— Begin PASSAGE GIVEN —

[FFmpeg-devel] [PATCH 2/5] lavu: add text_file API.
wm4
nfxjfg at googlemail.com
Sat Aug 10 14:48:41 CEST 2013
On Thu, 8 Aug 2013 17:03:32 +0200
Nicolas George <nicolas.george at normalesup.org> wrote:
> TODO: version bump, APIChanges entry
>
> Signed-off-by: Nicolas George <nicolas.george at normalesup.org>
> ---
> libavutil/Makefile | 1 +
> libavutil/text_file.c | 284 +++++++++++++++++++++++++++++++++++++++++++++++++
> libavutil/text_file.h | 181 +++++++++++++++++++++++++++++++
> 3 files changed, 466 insertions(+)
> create mode 100644 libavutil/text_file.c
> create mode 100644 libavutil/text_file.h
>
> diff --git a/libavutil/Makefile b/libavutil/Makefile
> index 21746f0..7d59a73 100644
> --- a/libavutil/Makefile
> +++ b/libavutil/Makefile
> @@ -107,6 +107,7 @@ OBJS = adler32.o \
> samplefmt.o \
> sha.o \
> sha512.o \
> + text_file.o \
> time.o \
> timecode.o \
> tree.o \
> diff --git a/libavutil/text_file.c b/libavutil/text_file.c
> new file mode 100644
> index 0000000..7d6c35d
> --- /dev/null
> +++ b/libavutil/text_file.c
> @@ -0,0 +1,284 @@
> +/*
> + * Copyright (c) 2013 Nicolas George
> + *
> + * This file is part of FFmpeg.
> + *
> + * FFmpeg is free software; you can redistribute it and/or
> + * modify it under the terms of the GNU Lesser General Public License
> + * as published by the Free Software Foundation; either
> + * version 2.1 of the License, or (at your option) any later version.
> + *
> + * FFmpeg is distributed in the hope that it will be useful,
> + * but WITHOUT ANY WARRANTY; without even the implied warranty of
> + * MERCHANTABILITY or FITNESS FOR A PARTICULAR PURPOSE. See the
> + * GNU Lesser General Public License for more details.
> + *
> + * You should have received a copy of the GNU Lesser General Public License
> + * along with FFmpeg; if not, write to the Free Software Foundation, Inc.,
> + * 51 Franklin Street, Fifth Floor, Boston, MA 02110-1301 USA
> + */
> +
> +#include "avassert.h"
> +#include "avstring.h"
> +#include "bprint.h"
> +#include "internal.h"
> +#include "text_file.h"

— End PASSAGE GIVEN —
— Begin RECORDS —

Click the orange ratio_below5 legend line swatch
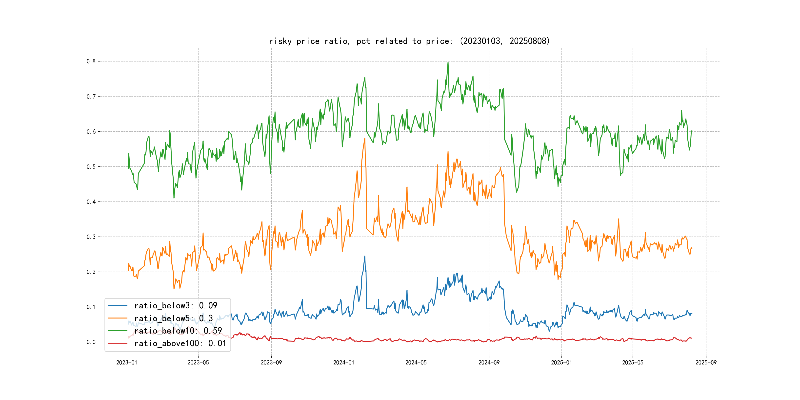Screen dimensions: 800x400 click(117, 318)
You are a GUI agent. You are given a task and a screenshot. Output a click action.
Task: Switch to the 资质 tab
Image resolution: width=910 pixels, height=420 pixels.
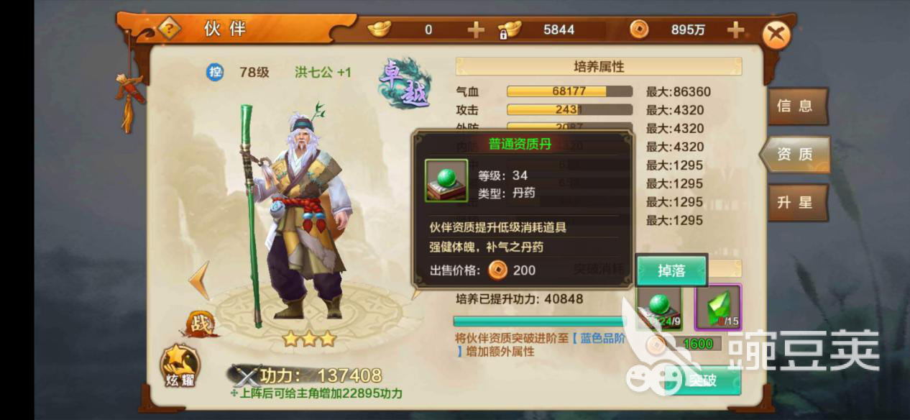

— End RECORDS —

Carry on the FFmpeg patch message from the point where it stops. These entries have no connection to the FFmpeg patch message.

> +
> +#define COPY_FROM_USER(var) \
> + av_assert0(var ## _user->struct_size <= sizeof(var)); \
> + memcpy(&var, var ## _user, var ## _user->struct_size);
> +#define COPY_TO_USER(var) \
> + memcpy(var ## _user, &var, var ## _user->struct_size);
> +
> +static const struct {
> + unsigned char encoding[9], bom[4], len;
> +} byte_order_marks[] = {
> + { "UTF-8", "\xef\xbb\xbf", 3 },
> + { "UCS-4BE", "\x00\x00\xfe\xff", 4 },
> + { "UCS-4LE", "\xff\xfe\x00\x00", 4 },
> + { "UTF-16BE", "\xfe\xff", 2 },
> + { "UTF-16LE", "\xff\xfe", 2 },
> +};
> +
> +static const char *const default_encodings[] = {
> + "UTF-8",
> + "US-ASCII",
> + "WINDOWS-1252",
> + "ISO-8859-1",
> + NULL
> +};
Makes no sense, see below.
> +#if CONFIG_ICONV
> +
> +#include <iconv.h>
> +
> +static int try_encoding(AVTextFile *tf, const char *encoding)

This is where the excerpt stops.